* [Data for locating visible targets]

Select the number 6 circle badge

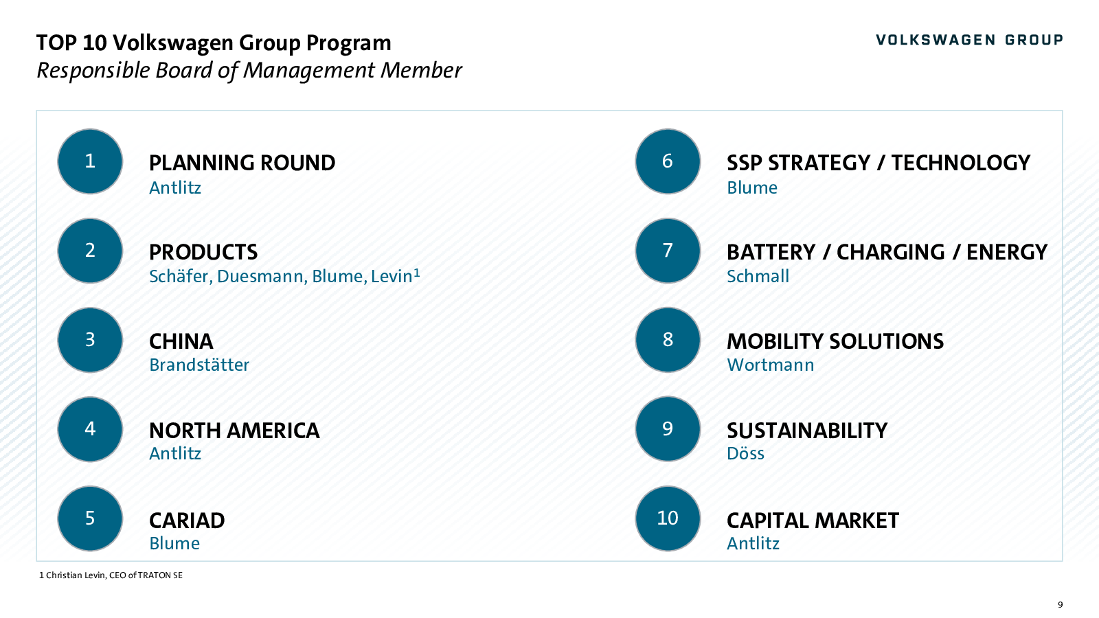668,161
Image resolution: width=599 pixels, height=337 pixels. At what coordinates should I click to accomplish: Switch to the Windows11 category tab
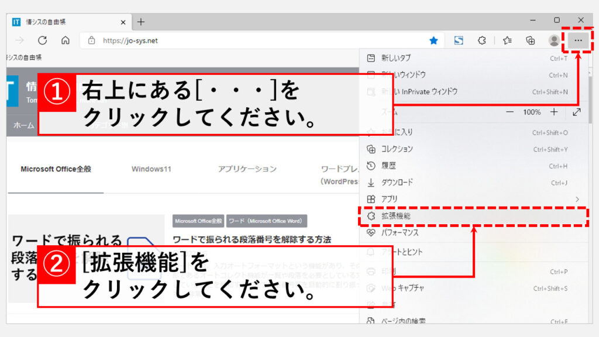151,169
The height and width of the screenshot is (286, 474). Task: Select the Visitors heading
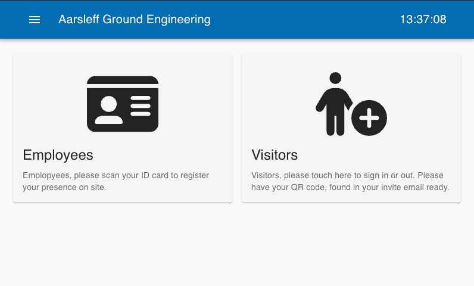coord(275,155)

* [TASK DIRECTIONS]
Turn the lines of the data above into a numbered list, skipping any blank lines and leaving out the pictures.

* [SOLUTION FOR THIS TASK]
1. Select the number 6 circle badge
2. 668,161
3. Image resolution: width=599 pixels, height=337 pixels. At what coordinates should I click to accomplish: Switch to the Windows11 category tab
4. 151,169
5. The height and width of the screenshot is (286, 474). Task: Select the Visitors heading
6. coord(275,155)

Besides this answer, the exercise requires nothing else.